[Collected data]
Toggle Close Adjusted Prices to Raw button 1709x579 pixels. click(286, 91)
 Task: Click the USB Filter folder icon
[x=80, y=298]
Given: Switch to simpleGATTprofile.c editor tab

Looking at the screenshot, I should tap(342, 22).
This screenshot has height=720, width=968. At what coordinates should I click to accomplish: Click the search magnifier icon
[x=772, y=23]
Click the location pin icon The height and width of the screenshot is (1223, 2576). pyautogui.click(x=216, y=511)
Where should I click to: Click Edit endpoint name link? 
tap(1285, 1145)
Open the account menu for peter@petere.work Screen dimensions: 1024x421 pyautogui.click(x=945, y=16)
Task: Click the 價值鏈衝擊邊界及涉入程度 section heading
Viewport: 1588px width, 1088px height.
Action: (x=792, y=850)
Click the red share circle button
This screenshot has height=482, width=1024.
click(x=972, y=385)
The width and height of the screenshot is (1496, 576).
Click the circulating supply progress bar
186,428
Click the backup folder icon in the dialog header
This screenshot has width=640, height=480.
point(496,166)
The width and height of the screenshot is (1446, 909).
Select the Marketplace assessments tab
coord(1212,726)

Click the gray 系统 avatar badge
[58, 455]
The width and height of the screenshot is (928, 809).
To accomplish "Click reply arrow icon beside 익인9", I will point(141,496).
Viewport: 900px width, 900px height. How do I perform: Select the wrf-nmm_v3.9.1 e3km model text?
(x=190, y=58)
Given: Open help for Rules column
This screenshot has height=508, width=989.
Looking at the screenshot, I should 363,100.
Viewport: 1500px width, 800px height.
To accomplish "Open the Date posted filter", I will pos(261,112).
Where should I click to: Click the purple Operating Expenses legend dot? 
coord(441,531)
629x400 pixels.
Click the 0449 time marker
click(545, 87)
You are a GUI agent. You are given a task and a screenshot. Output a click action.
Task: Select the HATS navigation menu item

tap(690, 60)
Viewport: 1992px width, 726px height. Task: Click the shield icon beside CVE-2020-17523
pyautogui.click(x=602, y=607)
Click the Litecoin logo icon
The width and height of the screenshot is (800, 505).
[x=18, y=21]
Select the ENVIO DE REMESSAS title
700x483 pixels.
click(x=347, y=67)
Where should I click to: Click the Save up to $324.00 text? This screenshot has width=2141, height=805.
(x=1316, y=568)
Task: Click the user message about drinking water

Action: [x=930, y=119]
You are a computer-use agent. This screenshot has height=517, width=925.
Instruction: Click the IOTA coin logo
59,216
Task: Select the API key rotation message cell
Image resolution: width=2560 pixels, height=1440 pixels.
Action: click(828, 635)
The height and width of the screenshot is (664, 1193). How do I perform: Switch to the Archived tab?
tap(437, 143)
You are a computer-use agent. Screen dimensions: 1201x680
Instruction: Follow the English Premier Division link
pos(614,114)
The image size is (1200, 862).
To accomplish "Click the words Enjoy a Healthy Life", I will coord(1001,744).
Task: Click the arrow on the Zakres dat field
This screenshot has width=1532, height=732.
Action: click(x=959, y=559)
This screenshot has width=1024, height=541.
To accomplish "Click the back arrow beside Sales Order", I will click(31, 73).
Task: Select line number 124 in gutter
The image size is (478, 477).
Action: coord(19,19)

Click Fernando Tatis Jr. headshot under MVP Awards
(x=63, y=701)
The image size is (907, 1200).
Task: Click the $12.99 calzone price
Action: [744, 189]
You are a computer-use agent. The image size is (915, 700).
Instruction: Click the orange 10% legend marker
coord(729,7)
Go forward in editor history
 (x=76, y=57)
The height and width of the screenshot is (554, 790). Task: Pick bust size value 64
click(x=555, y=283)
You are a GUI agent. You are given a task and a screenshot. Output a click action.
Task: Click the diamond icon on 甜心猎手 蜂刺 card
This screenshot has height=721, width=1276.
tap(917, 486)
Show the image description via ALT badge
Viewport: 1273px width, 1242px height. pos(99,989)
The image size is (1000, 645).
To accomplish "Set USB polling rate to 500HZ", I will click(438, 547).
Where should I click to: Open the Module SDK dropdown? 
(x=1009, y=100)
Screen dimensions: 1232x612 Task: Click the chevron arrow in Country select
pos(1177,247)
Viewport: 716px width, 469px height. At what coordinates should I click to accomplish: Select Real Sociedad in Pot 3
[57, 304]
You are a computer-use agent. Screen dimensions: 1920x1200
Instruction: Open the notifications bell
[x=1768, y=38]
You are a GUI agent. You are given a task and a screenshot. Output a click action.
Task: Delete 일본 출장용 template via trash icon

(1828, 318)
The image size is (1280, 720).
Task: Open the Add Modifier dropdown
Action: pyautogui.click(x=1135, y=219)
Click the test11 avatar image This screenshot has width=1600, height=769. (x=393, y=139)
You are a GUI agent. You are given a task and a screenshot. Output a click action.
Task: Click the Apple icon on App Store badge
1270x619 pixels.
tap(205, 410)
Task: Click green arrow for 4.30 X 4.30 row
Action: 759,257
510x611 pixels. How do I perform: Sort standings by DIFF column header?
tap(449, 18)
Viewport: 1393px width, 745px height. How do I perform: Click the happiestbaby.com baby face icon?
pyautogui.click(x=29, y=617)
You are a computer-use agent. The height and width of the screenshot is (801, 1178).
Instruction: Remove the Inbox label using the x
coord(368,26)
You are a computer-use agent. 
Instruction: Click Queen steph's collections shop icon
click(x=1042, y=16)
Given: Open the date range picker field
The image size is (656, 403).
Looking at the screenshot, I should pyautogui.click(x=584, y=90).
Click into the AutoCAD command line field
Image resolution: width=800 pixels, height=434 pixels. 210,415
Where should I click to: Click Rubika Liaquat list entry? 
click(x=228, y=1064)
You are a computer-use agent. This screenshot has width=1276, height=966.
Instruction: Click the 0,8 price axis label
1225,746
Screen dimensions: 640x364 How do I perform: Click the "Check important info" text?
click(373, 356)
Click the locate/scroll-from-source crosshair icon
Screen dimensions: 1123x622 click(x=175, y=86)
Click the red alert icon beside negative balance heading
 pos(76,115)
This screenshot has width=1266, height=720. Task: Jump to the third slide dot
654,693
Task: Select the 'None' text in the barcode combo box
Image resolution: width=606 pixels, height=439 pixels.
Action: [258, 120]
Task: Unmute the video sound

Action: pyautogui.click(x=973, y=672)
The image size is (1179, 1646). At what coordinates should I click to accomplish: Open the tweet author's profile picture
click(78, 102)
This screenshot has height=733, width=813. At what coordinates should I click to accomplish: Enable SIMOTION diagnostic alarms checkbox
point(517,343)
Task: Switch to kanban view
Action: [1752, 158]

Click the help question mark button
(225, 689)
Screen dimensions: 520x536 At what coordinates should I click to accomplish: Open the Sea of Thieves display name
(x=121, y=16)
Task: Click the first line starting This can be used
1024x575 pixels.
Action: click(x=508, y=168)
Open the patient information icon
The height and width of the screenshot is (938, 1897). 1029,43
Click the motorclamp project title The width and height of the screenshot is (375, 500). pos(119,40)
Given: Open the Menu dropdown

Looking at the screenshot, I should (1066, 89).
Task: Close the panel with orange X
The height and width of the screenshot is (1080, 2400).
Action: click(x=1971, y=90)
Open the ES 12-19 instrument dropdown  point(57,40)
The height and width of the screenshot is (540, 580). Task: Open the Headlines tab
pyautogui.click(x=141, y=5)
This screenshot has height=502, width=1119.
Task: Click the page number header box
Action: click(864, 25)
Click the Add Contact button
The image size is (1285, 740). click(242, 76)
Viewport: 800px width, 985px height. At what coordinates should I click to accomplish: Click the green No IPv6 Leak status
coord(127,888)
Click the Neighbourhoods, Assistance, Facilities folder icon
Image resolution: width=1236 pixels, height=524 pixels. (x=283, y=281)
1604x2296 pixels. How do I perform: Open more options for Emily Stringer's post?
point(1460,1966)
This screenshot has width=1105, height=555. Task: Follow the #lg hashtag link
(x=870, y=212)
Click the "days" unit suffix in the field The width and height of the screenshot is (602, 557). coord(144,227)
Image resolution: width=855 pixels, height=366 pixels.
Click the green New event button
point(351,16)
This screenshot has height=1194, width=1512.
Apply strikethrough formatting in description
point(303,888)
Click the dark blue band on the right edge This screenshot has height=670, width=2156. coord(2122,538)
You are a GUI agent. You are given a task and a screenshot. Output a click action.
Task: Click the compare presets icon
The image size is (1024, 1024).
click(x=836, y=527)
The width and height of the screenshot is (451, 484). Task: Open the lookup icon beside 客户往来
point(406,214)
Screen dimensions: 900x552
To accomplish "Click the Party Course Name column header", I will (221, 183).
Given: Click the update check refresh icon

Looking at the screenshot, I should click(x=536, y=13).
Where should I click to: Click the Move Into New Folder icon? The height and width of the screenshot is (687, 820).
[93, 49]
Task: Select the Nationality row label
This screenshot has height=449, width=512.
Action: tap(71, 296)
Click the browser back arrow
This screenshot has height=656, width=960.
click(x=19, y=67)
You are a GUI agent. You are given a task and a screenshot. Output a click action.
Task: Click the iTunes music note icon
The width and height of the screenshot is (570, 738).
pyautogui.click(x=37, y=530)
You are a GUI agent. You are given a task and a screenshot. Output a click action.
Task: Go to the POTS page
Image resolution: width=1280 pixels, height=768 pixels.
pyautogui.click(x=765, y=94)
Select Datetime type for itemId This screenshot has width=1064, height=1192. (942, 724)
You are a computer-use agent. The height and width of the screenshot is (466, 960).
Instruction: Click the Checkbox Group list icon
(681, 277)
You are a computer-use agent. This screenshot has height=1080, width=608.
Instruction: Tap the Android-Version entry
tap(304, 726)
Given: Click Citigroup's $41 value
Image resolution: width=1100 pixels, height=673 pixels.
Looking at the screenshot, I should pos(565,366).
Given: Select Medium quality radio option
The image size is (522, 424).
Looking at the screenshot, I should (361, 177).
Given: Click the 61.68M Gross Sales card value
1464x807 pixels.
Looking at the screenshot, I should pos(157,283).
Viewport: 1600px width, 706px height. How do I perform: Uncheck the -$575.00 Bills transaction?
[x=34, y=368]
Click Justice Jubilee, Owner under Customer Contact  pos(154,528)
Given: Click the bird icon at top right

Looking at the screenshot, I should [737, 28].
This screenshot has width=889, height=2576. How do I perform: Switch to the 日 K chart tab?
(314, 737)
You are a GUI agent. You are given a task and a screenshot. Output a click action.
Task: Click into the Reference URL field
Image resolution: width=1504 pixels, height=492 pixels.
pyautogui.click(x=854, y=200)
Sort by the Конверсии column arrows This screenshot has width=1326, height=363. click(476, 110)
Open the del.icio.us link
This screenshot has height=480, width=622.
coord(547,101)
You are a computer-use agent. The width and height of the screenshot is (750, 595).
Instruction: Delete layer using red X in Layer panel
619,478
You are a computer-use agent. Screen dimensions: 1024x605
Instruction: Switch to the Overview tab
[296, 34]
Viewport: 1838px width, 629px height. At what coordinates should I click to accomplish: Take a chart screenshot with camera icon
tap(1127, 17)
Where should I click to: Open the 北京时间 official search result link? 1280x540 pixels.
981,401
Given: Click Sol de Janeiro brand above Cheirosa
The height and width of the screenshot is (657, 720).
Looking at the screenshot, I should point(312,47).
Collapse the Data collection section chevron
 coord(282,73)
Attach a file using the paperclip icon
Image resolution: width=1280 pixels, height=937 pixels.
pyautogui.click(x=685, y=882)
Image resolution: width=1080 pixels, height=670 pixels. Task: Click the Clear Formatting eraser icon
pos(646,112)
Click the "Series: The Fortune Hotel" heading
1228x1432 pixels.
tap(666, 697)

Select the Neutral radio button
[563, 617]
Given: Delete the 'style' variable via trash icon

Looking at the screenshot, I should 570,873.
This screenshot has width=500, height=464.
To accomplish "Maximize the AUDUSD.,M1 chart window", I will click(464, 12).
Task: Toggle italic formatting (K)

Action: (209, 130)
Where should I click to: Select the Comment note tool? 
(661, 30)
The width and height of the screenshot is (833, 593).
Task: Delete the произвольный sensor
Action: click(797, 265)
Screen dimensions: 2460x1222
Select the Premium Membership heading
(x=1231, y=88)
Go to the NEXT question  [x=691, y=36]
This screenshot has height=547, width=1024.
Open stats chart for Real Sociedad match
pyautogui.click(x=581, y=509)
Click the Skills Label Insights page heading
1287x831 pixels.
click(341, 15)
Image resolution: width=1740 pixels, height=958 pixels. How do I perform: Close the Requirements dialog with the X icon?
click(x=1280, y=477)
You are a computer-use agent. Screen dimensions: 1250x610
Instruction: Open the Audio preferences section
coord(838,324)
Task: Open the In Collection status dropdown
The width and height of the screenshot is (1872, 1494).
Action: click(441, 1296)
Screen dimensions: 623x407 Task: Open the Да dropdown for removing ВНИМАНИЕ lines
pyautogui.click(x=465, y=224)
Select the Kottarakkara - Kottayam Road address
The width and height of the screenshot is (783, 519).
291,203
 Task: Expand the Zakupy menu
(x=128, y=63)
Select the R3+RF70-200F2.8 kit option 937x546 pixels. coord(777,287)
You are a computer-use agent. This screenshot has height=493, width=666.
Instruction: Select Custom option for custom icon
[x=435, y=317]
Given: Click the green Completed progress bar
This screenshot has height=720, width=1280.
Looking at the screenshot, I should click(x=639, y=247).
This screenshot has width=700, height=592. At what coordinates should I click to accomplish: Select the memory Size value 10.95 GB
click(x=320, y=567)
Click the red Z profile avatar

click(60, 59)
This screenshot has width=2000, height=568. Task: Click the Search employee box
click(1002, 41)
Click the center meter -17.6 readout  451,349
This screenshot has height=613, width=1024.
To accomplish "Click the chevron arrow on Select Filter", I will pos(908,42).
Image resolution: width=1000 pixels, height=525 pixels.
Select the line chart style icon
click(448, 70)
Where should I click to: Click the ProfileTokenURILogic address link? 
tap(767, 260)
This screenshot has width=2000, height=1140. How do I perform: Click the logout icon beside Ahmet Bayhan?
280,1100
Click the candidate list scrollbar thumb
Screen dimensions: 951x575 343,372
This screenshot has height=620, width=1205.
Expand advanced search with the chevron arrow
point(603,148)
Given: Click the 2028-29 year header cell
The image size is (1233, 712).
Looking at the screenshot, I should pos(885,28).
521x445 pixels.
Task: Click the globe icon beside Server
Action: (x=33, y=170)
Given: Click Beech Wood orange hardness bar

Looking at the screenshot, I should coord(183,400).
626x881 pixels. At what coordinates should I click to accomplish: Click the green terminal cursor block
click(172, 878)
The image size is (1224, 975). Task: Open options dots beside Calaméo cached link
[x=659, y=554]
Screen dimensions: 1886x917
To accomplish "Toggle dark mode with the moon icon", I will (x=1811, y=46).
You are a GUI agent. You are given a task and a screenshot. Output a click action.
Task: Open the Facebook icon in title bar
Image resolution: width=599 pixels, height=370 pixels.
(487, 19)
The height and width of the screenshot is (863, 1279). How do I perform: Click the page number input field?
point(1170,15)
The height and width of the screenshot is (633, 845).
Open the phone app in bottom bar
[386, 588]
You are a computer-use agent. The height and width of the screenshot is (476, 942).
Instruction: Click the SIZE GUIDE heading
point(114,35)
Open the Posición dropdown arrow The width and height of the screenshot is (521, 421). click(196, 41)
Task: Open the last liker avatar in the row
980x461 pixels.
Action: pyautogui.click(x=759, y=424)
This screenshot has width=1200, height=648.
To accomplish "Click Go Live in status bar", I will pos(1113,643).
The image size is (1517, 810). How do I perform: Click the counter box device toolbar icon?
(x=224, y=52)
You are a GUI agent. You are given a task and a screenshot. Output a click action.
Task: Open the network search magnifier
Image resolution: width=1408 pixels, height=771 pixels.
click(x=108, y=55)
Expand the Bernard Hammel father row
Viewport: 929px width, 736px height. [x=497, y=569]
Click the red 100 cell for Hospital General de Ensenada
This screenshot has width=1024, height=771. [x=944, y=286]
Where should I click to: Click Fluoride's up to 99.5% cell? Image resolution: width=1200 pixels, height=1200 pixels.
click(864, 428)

WHAT THE TASK ASKS: Give the number of lines in the records that contain the string "Sales", and nothing besides.

RESPONSE TO THE EXERCISE: 2